Такой способ обработки сплетен и анализа фактов, кажется, напоминает алгоритм работы будущего публициста: Добролюбов, подобно современному журналисту, собирает все версии, сличает их, пытается докопаться до истины, на первых порах не занимаясь интерпретацией. Толкование будет потом — сначала нужно собрать факты. При этом крайне важна рациональность, с какой Добролюбов подходит к делу: он отказывается верить тому, что в поступках Иеремии нет никакой логики, будто это зло в чистом виде. Здесь уже видно критическое мышление, а главное — восходящая к идеям европейского Просвещения вера в постижимость и прозрачность реальности, в возможность рациональным способом обнаружить истину. Добролюбов не желает сливаться с толпой, верящей чему угодно и умножающей слухи. Он пытается мыслить самостоятельно, мыслить логически и рационально. Надо признать, что это очень современный исследовательский посыл, характерный для целой группы русских интеллектуалов, создававших во второй половине XIX века науку и журналистику на принципиально новых для России началах.

Добролюбов старался бесстрастно передавать собственные ощущения от встречи с митрополитом, которая произошла на почтовой станции, куда архиереи выехали встречать Иеремию. Оказалось, что и голос, и манера, и благообразный внешний вид преосвященного — всё произвело на юношу самое благоприятное впечатление, которое он и перенес на бумагу. Заметим, что «исследование» имеет явно мемуарно-литературный характер: Добролюбов передает облик иерарха художественно, в диалоге, имитируя его речь, в гоголевском ключе (в это время он много читал Гоголя). Далее Добролюбов передает слышанные за обедами разговоры Иеремии и его резкие шутки в адрес ректора духовной семинарии: митрополит ругал малороссов, как будто забыв, что и ректор малоросс. Для Добролюбова-психолога преосвященный — «находка»; так он резюмирует, получив известие, что Иеремию переводят в другой город.

Записи о митрополите обрываются, как обрывается и психологическое исследование. Однако зерно психологического и, что важнее, аналитического подхода к любому факту, лицу или событию уже брошено в благодатную почву. Уже через год дневники Добролюбова будут представлять собой впечатляющую смесь сомнений в вере, страстного желания истово верить и любовных страстей, охвативших шестнадцатилетнего юношу.

Не менее важным проявлением тяги к беспристрастному исследованию разных феноменов жизни стало собирание Добролюбовым нижегородского фольклора.
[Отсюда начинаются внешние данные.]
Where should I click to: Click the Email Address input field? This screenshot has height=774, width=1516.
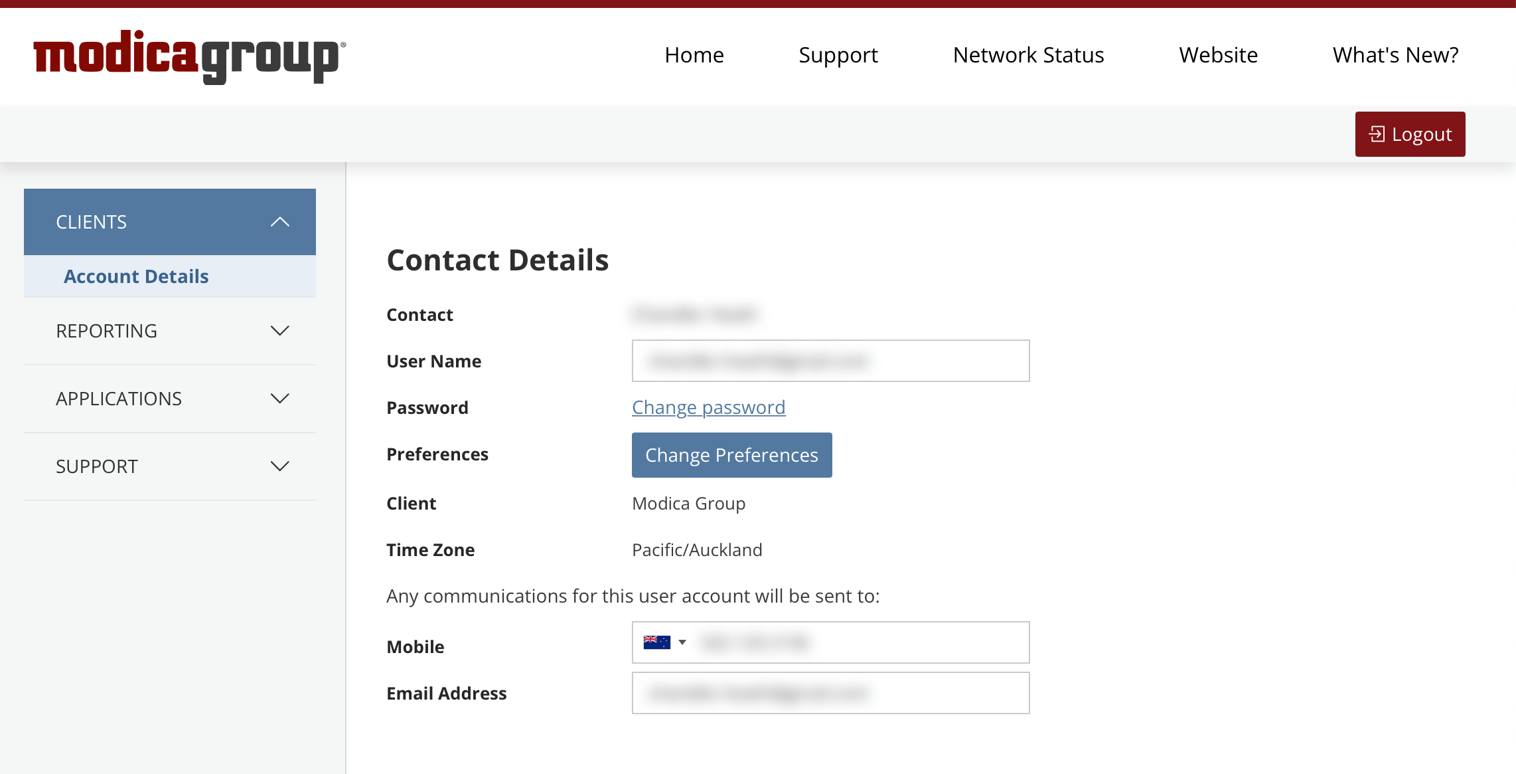pyautogui.click(x=830, y=693)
Еще в 1849 году он записал 152 пословицы, а к моменту отъезда в Петербург их количество составляло уже полторы тысячи{45}. Первичная цель заключалась в том, чтобы дополнить уже существующие собрания Буслаева и Снегирева пословицами, которые Добролюбов не обнаружил в книгах. Пословицы записаны в тщательно разлинованных табличных столбиках, систематизированы и напоминают графически безупречным оформлением реестры читанных Добролюбовым книг.

Параллельно Добролюбов записывает с голосов знакомых народные песни, что оказывает заметное влияние на его поэтический опыт. В 1850–1851 годах он одновременно собирал песни, внимательно читал стихотворения Кольцова и сочинил несколько текстов, интонационно и ритмически подражавших знаменитым кольцовским песням. Наконец, еще перед отъездом в Петербург Добролюбов задумал энциклопедический труд «Материалы для описания Нижегородской губернии в отношении историческом, статистическом, нравственном и умственном». Из всеобъемлющего плана этой, надо думать, многотомной книги было реализовано только начало — составлена библиография из 471 названия{46}.

В это время Добролюбову было всего 15–16 лет, но уже тогда он ощущал в себе призвание будущего этнографа или академического ученого, что органично сочеталось с идеей мирского аскетизма — служения общему благу. О карьере литературного критика он тогда, разумеется, не помышлял, хотя и постоянно дотошно анализировал поэтические опыты однокурсников и даже написал нечто вроде первой критической статьи — разбор стихотворений своего приятеля Митрофана Лебедева{47}.